DO THIS
Copy every line of the records below word for word, leaving out the pictures.

## start

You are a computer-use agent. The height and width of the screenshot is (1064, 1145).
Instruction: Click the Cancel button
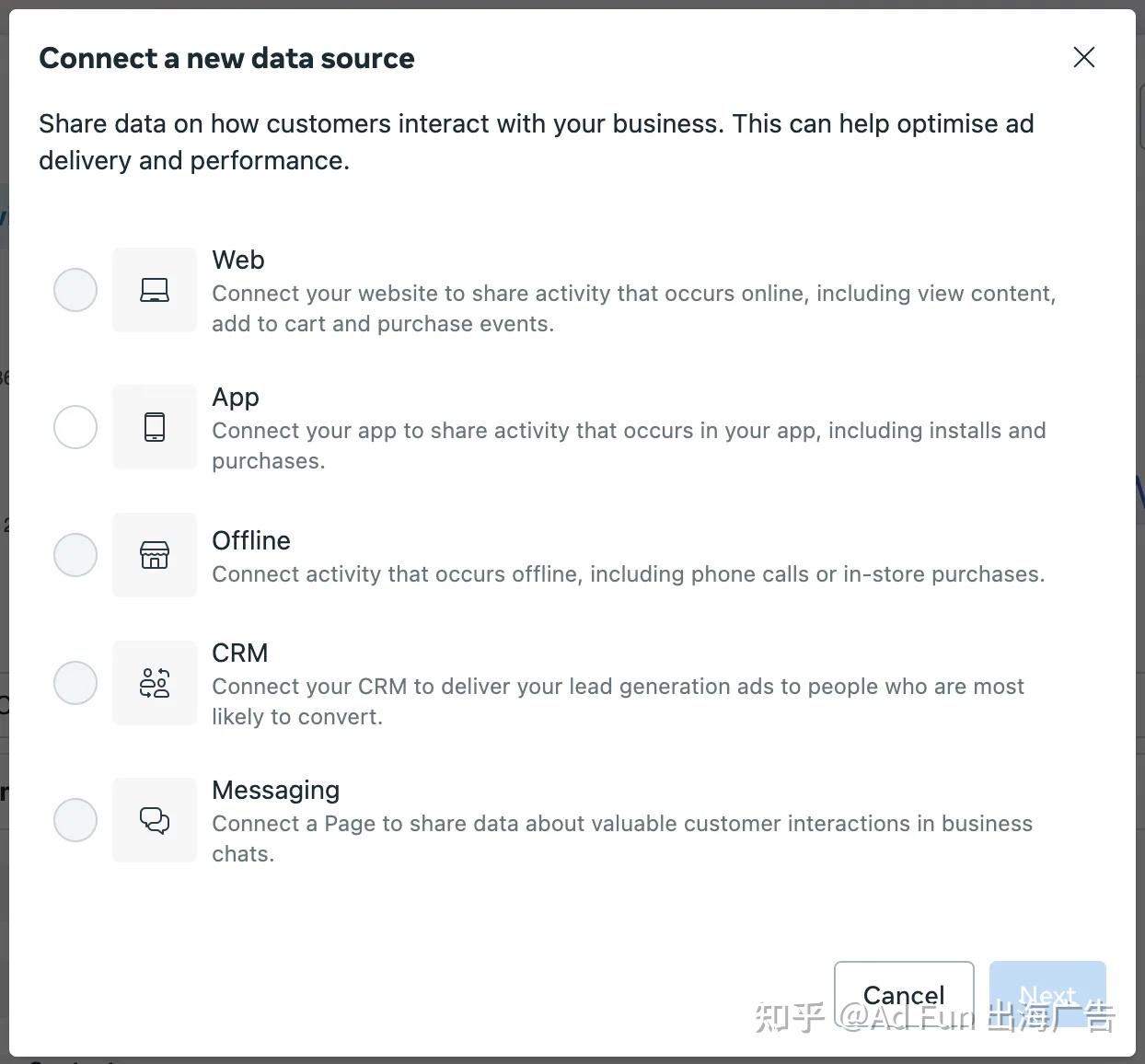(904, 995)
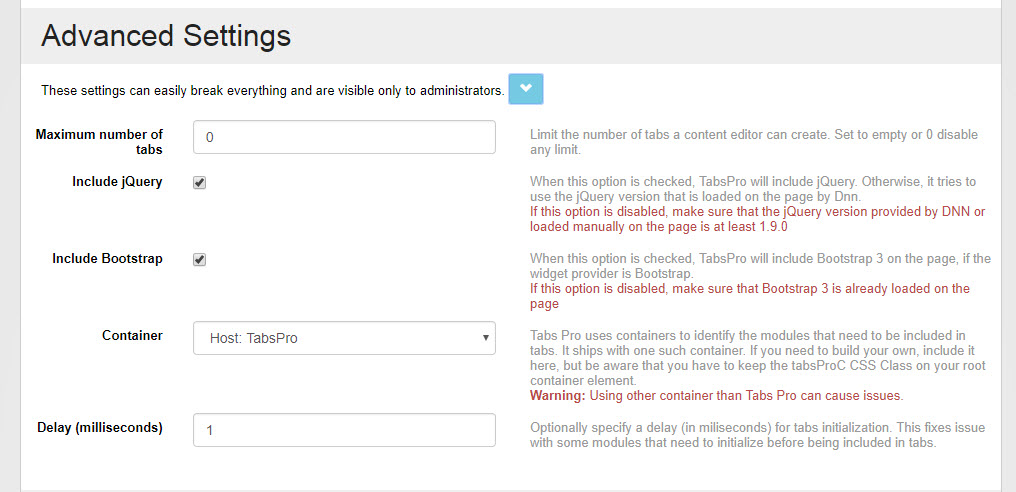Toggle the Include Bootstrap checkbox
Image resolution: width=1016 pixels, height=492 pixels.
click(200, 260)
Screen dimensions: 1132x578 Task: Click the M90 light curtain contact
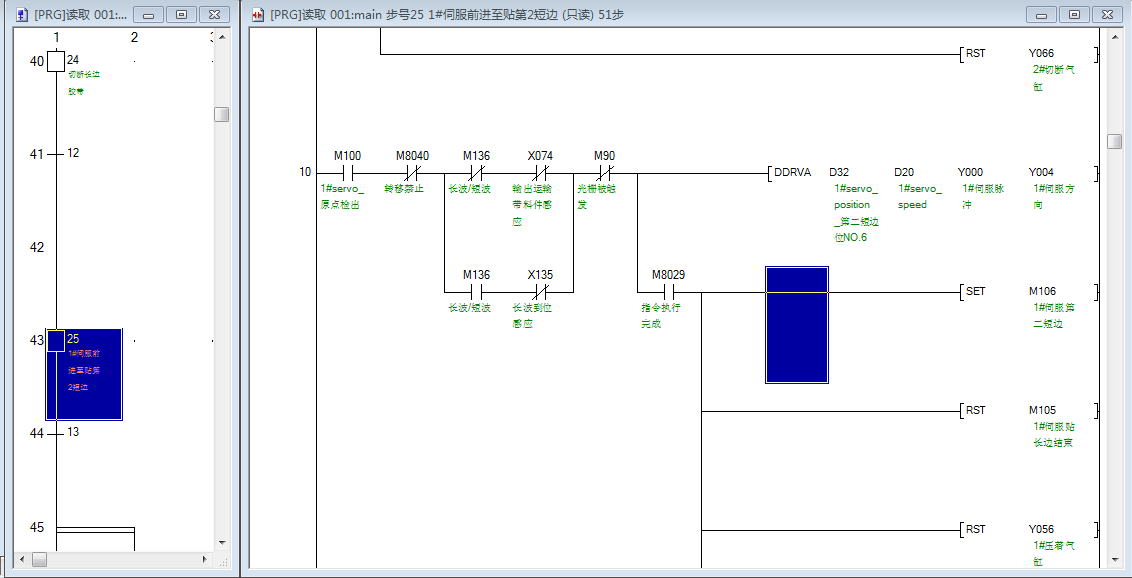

## end

THE RESULT
You are a computer-use agent. The height and width of the screenshot is (1064, 1145).
Instruction: Click the Cancel button
(904, 995)
Toggle the Include Bootstrap checkbox
Image resolution: width=1016 pixels, height=492 pixels.
click(200, 260)
Screen dimensions: 1132x578 Task: Click the M90 light curtain contact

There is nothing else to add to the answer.